## ROWS:
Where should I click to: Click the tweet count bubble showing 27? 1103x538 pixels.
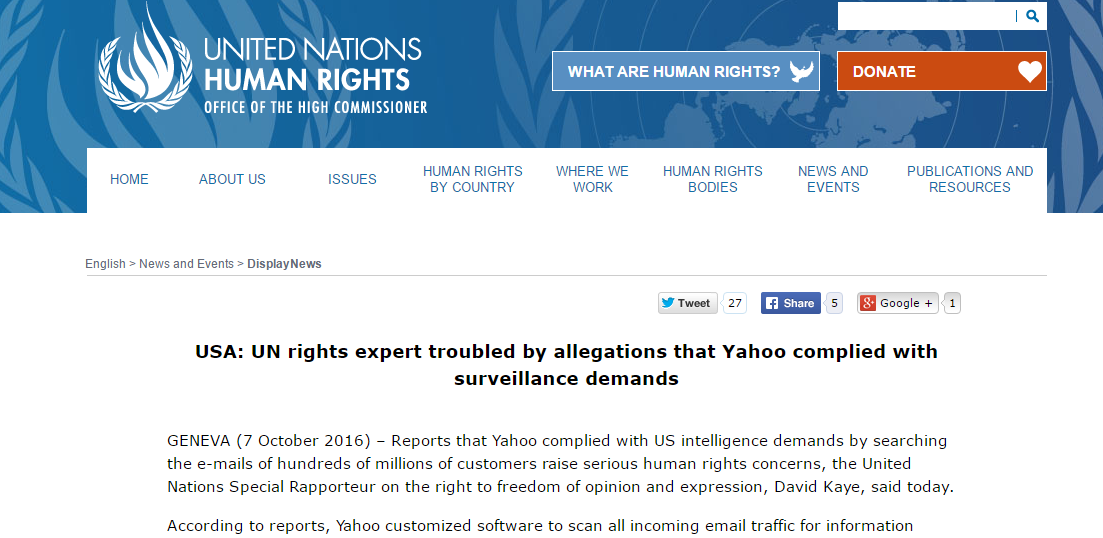tap(734, 303)
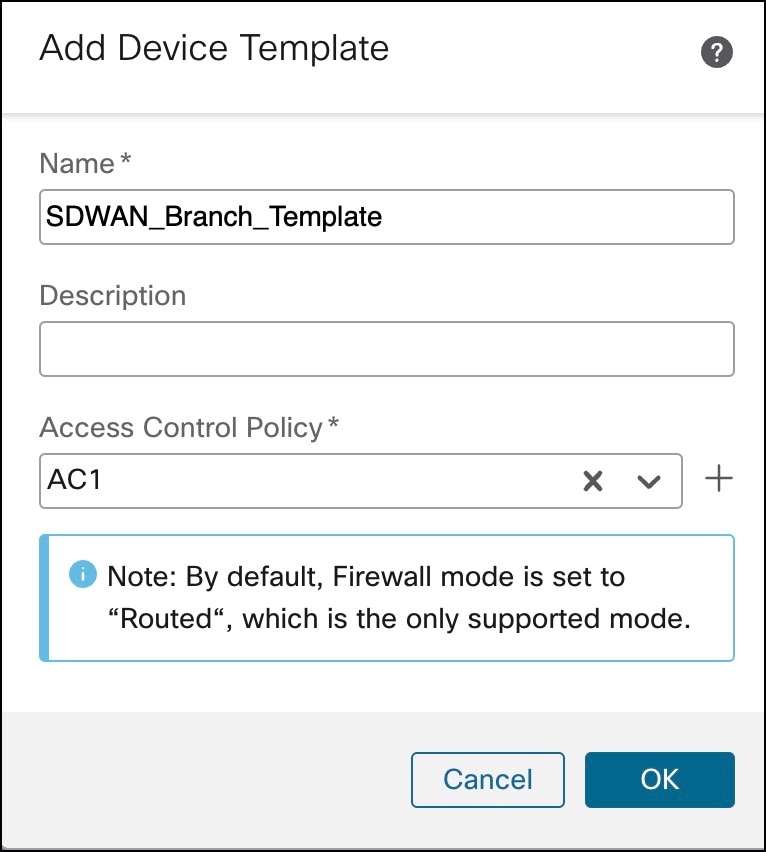The width and height of the screenshot is (766, 852).
Task: Clear the AC1 selection using the X icon
Action: (x=592, y=480)
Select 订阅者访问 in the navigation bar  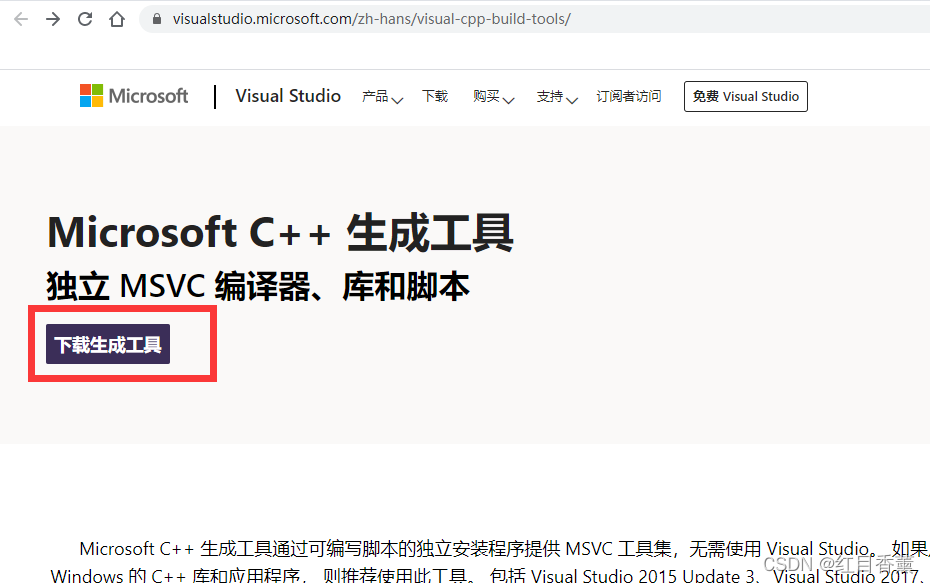(x=629, y=96)
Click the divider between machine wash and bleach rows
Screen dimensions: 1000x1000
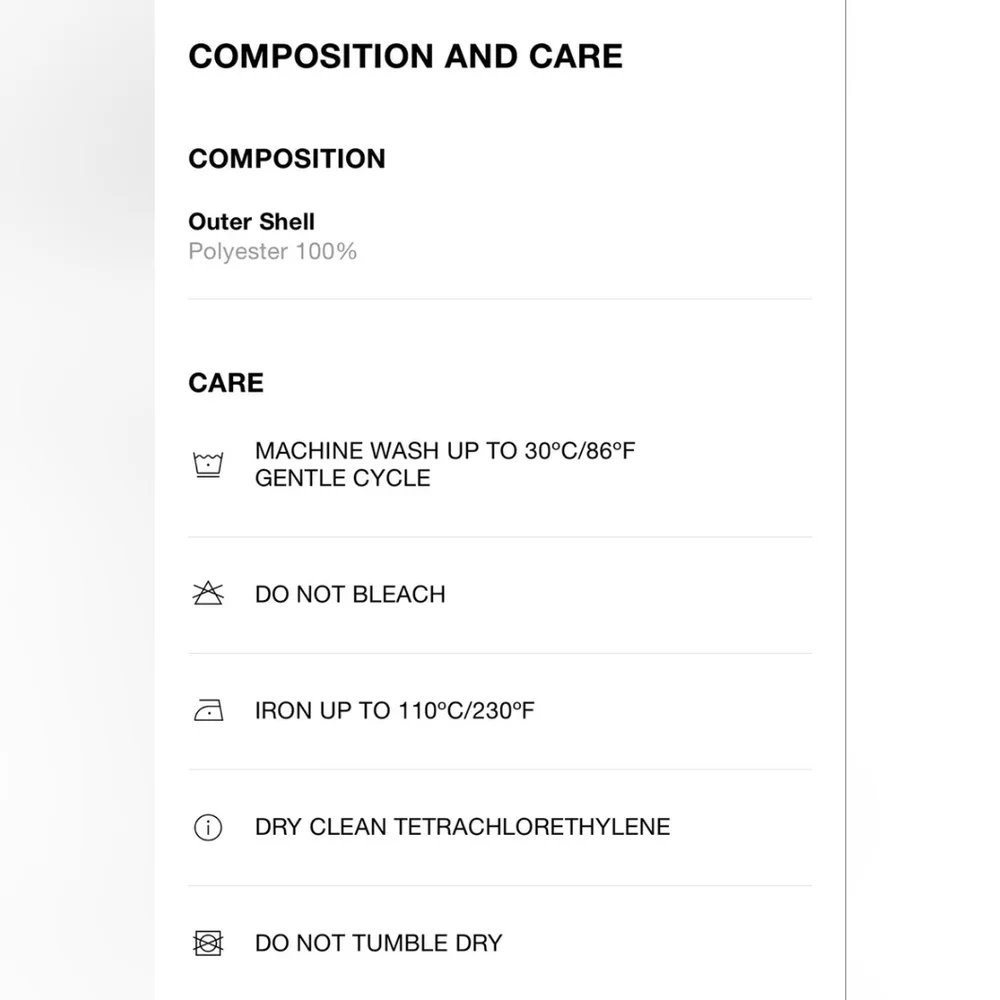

## DESCRIPTION OF THE TASK:
Quote the lines above word for word, starting at the line that contains "Click the divider" and ending at the last line. Leave the pictures out of your answer.

## ANSWER TO THE PROBLEM:
Click the divider between machine wash and bleach rows
Screen dimensions: 1000x1000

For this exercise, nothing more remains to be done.